Details
-
Bug
-
Status: Closed
-
Major
-
Resolution: Not A Problem
-
None
-
None
-
None
Description
TaskSideInputStorageManager is used to restore the side-input streams of a samza job.
Users can process messages from the side-input stream by plugging in a UDF.
TaskSideInputStorageManager maintains the last processed side-input message offset inmemory and flushes them to the disk periodically.
TaskSideInputStorageManager uses AsyncRunLoop to fetch messages from the side-input streams and can receive multiple messages for the same side-input stream partition concurrently depending upon the task.max.concurrency configuration.

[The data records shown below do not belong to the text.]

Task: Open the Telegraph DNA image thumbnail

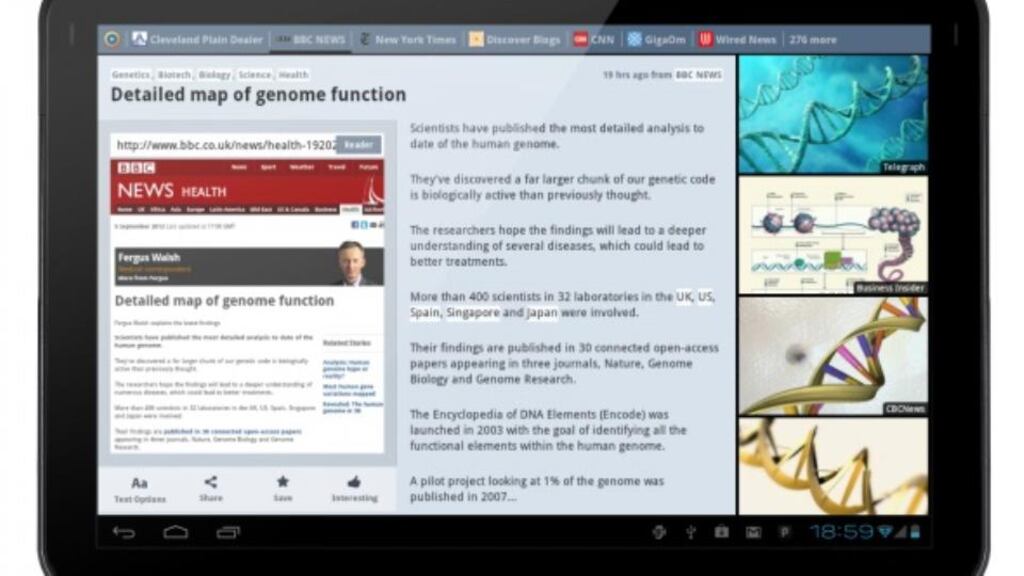Action: 833,114
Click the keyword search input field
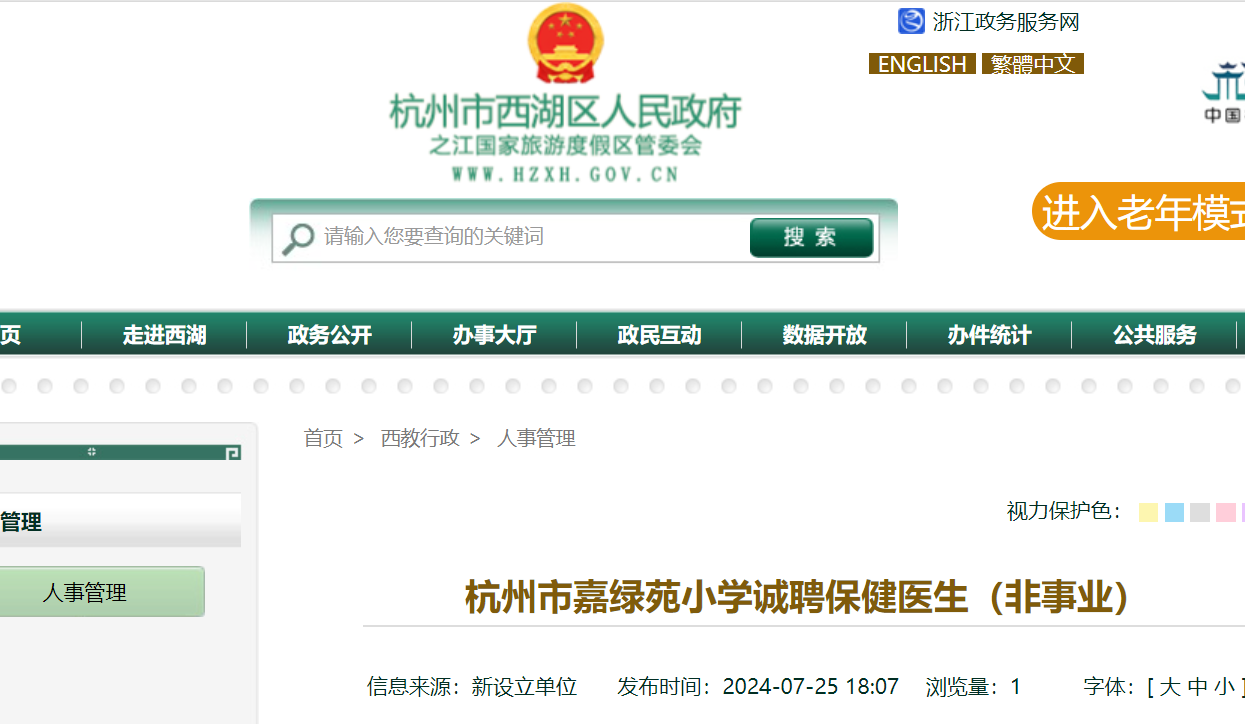Screen dimensions: 1245x724 point(530,237)
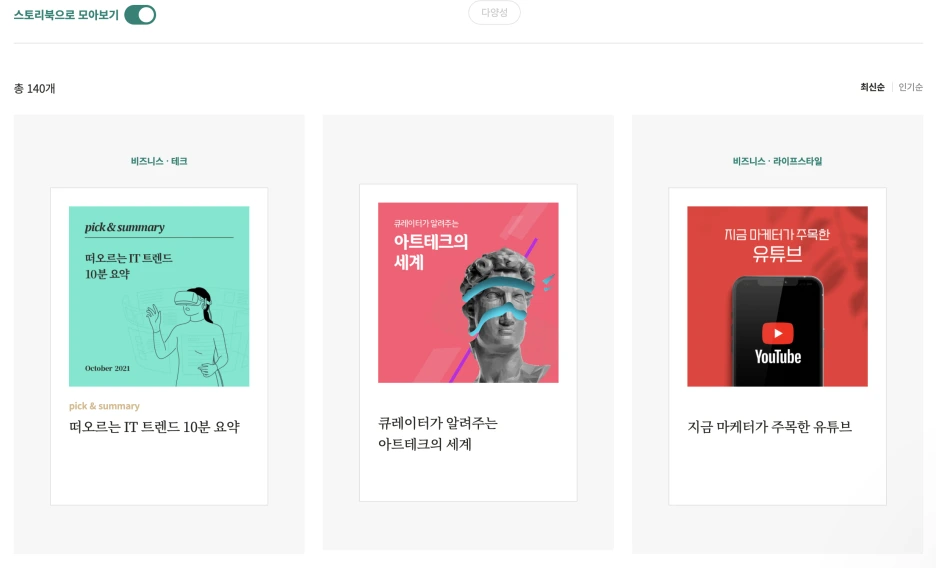Open title 큐레이터가 알려주는 아트테크의 세계
Image resolution: width=936 pixels, height=568 pixels.
pos(438,434)
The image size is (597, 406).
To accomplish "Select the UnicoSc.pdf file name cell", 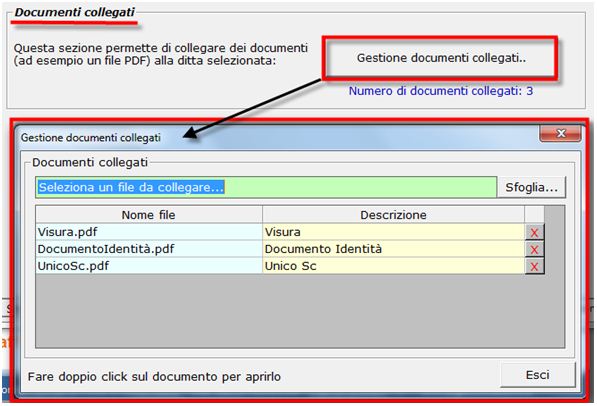I will 149,266.
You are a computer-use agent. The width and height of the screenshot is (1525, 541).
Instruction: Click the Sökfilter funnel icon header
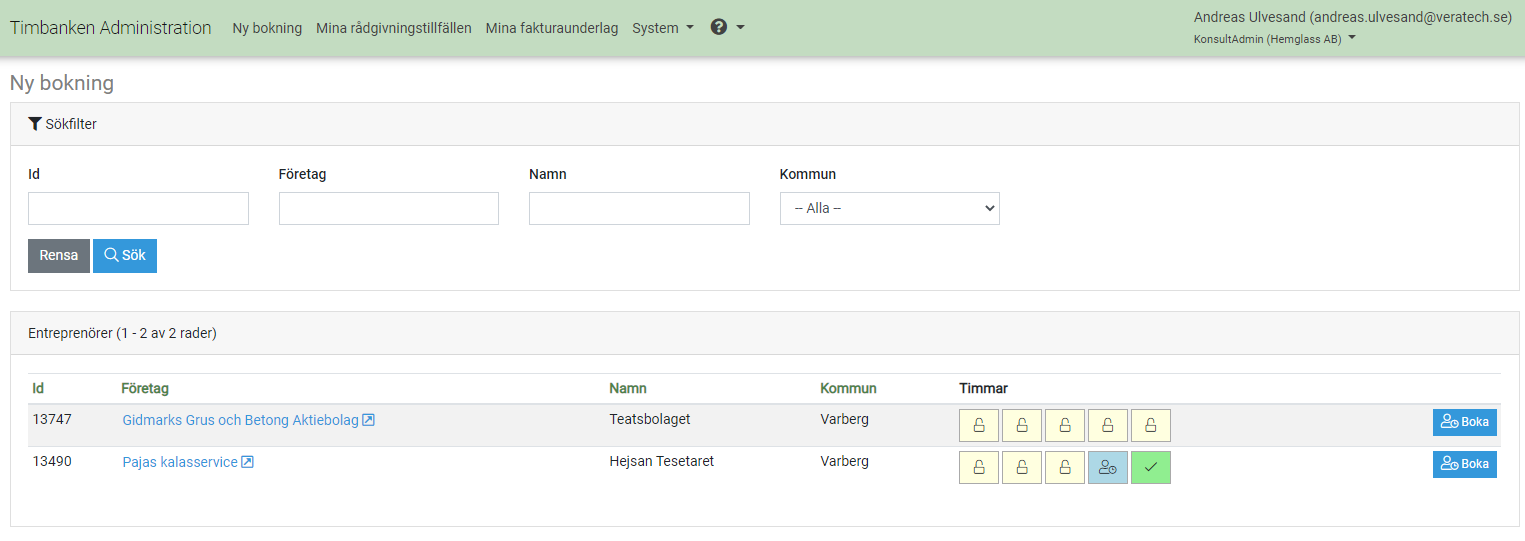pyautogui.click(x=63, y=124)
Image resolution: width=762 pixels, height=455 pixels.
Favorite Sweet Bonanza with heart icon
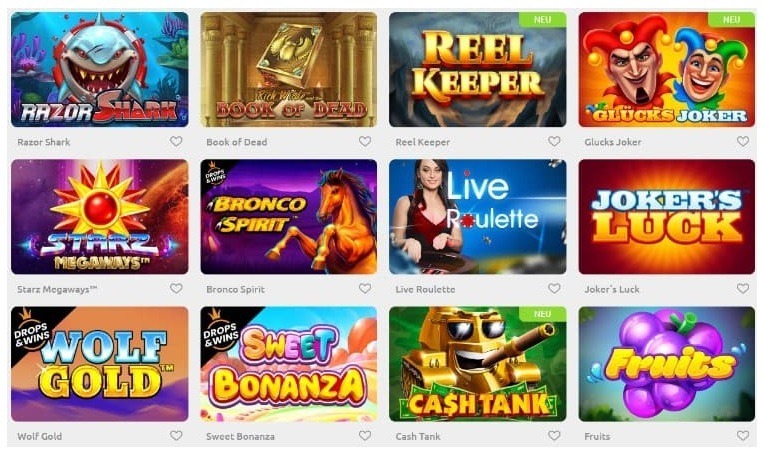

Currently the offset updation logic in TaskSideInputStorageManager just updates the inmemory offsets map with the offset of the last processed message.
This can cause offset corruption when there's out of order event completion as in the following scenario:
Consider a side-input stream with messages: [0, 1, 2] in partition: 0 and task.max.concurrency is set to 3.
Time 0: SideInputStorageManager receives the message 0 and hands it to over to UDF. Time 1: SideInputStorageManager receives the message 1 and hands it to over to UDF. Time 2: SideInputStorageManager receives the message 2 and hands it to over to UDF. Time 3: Processing for message 2 is completed by the UDF and TaskSideInputStorageManager records the last processed offset for partition 0 as 2. Time 4: Processing for message 1 is completed by the UDF and TaskSideInputStorageManager records the last processed offset for partition 0 as 1. Time 5: Processing for message 0 is completed by the UDF and TaskSideInputStorageManager records the last processed offset for partition 0 as 0. Time 6: TaskSideInputStorageManager flushes the incorrect offset map to disk.